2014年02月12日

スノーピアサー 映画館

スノーピアサー 映画館

 地球温暖化を防止するために打ち上げて撒いた薬剤の効果がゆきすぎて、地球全体が氷河期になってしまった。唯一生存する人類は、「スノーピアサー」という名称の列車の乗客だけになってしまった。列車はもう何年間も地球を回り続けている。列車=ノアの箱舟です。最前列の車両に支配者層が乗り、最後尾の車両に貧困層が乗っている。この映画では、貧困層が反逆を図ります。
 映画好きが観る映画です。殺し合いはグロテスク(不快になるほどの残酷・残虐シーン)で、子どもさんには見せられません。
 韓国人監督による作品です。暴力で統制された列車内の様子は北朝鮮国家を表現したようにもとれます。劇中では平和維持のために「秩序」が重視されます。物語は二重構造になっていて、人間哲学の探求でもあります。
 迫力はすごい。長時間の緊張感も続きます。殺戮(さつりく)は、サムライ映画を観るようです。音楽はハンマーでガンガン叩かれるようで、休む間もありません。
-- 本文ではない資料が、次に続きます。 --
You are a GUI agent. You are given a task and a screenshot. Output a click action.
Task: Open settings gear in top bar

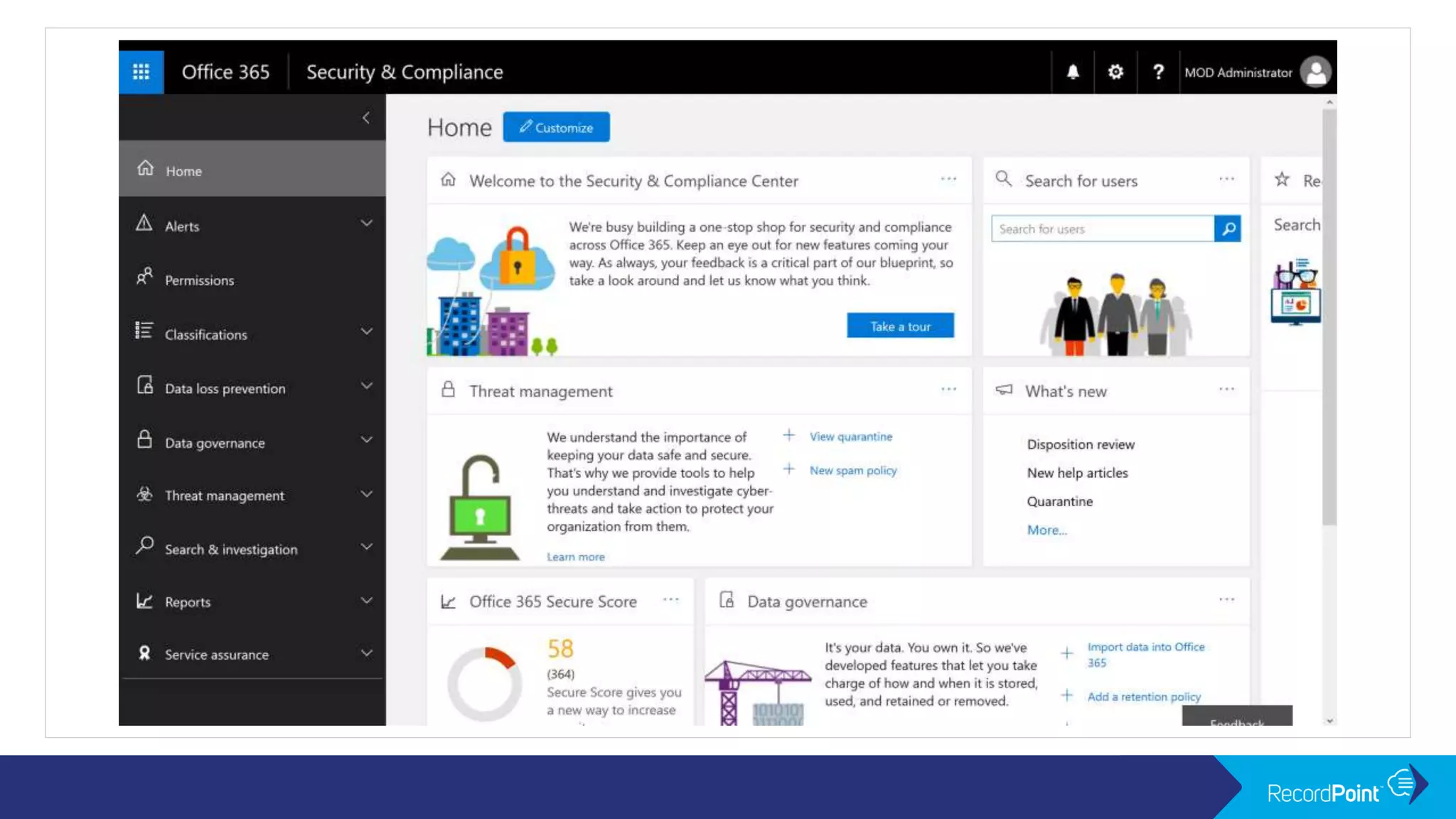point(1115,72)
そんなこんなが、好きな人にはたまらない。
 列車内を上手に地球上の暮らしに装飾してあります。自然環境保護を訴えるメッセージもあるのでしょう。
 東洋人の映画でもあります。日本語や、お寿司をいただくシーンもでてきます。列車の窓から見える凍りついた都市の景色は、津波の跡を見るようでもあります。映画を観た前日は、日本のほとんどが寒波に包まれて大雪でした。一夜明けた次の日は日本晴れでしたが、映画を観ながら昨日のことを思い出しました。
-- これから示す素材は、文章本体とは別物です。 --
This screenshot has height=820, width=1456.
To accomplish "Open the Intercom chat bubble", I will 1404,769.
 物語の展開はなかなか凝っています。最後にどんでんがえしがあります。正義の追求ではないけれど人間とはこういうものだと納得させられます。

(2日後)
 映画を思い出してみる。
 ピアサーの意味をいまだにとれない。piercer 穿孔機(せんこうき)とあります。こんどは、せんこうきがわからない。ドリルみたいに穴をあけるものだろう。スノーピアサーだから、雪に穴をあけながら走る列車という意味なのだろう。
 映像物語の節(ふし)にあたる部分、小説の「章」にあたる部分の冒頭で、意味の啓示があります。肉弾戦の前に、まぐろのようなマスのようなヒラマサのようなさかなを刃物でえぐります。恐怖のしるしなのでしょうが、日本人である自分がみると恐怖感はなく、魚をさばいている感触しか伝わってきません。
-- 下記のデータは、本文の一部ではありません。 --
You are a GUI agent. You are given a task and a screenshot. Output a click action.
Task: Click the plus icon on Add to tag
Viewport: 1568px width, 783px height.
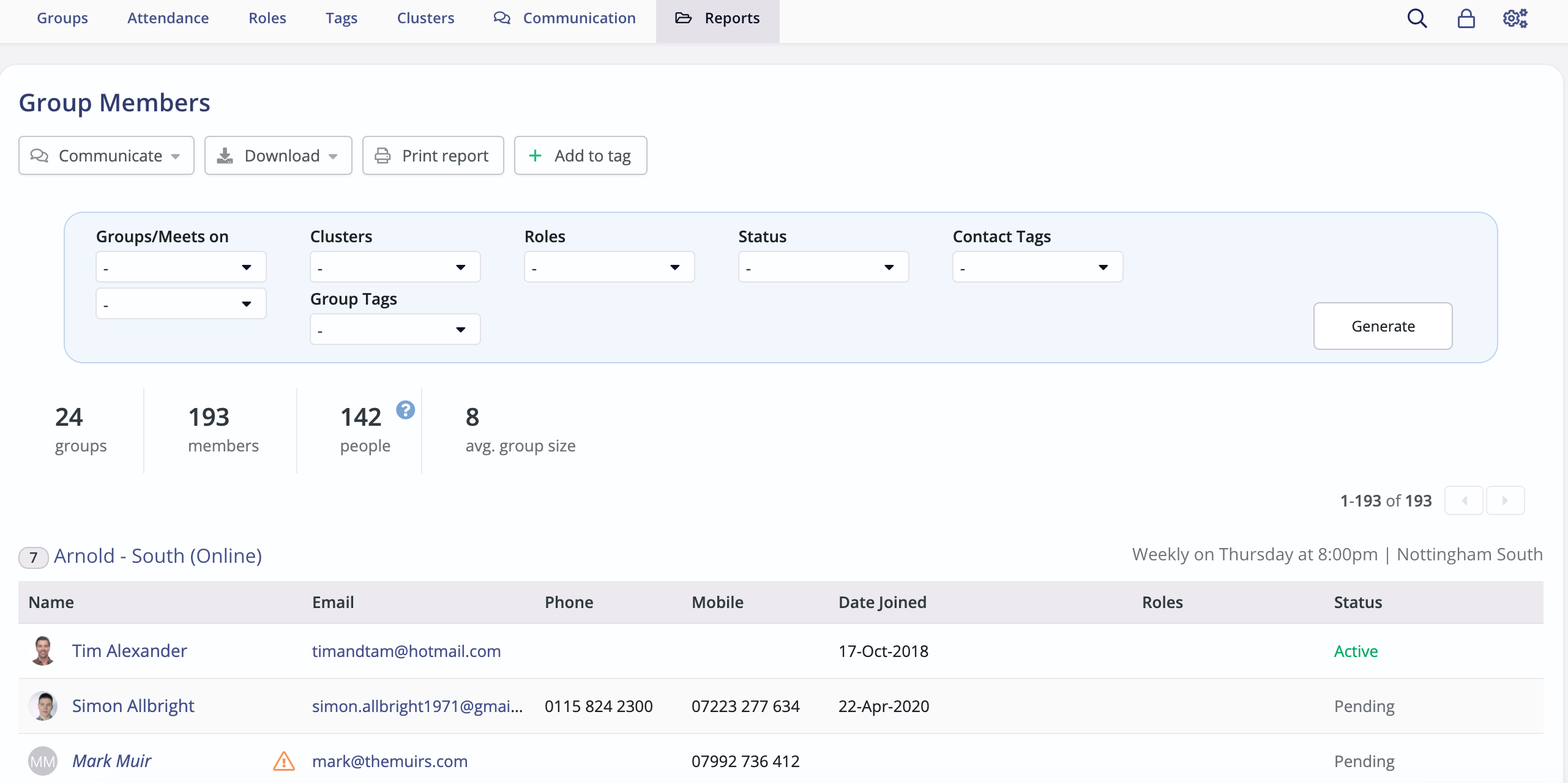click(536, 155)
 貧民層が食べているプロティンなる平板のこんにゃくのようなものがあります。コラーゲンの固まりのようでもあるし、ゼリーのようでもある。途中、製造過程の映像(容器のふたをあける)が出ます。暗くて何が映っていたのかわかりませんでした。最初は人肉かと思いましたが、ゴキブリみたいな虫だったと思っています。
 考えようによっては「格差社会」の表現と抗議があるのかもしれません。人類は支配層と被支配層をつくりたがる。
 粗暴であったがために観客に引かれる作品となっています。荒い表現手法を優しくしても「人類は汚れていている」という趣旨は伝わる気がします。(そのほうがもっと怖さが出る)アニメにするのもひとつの手法です。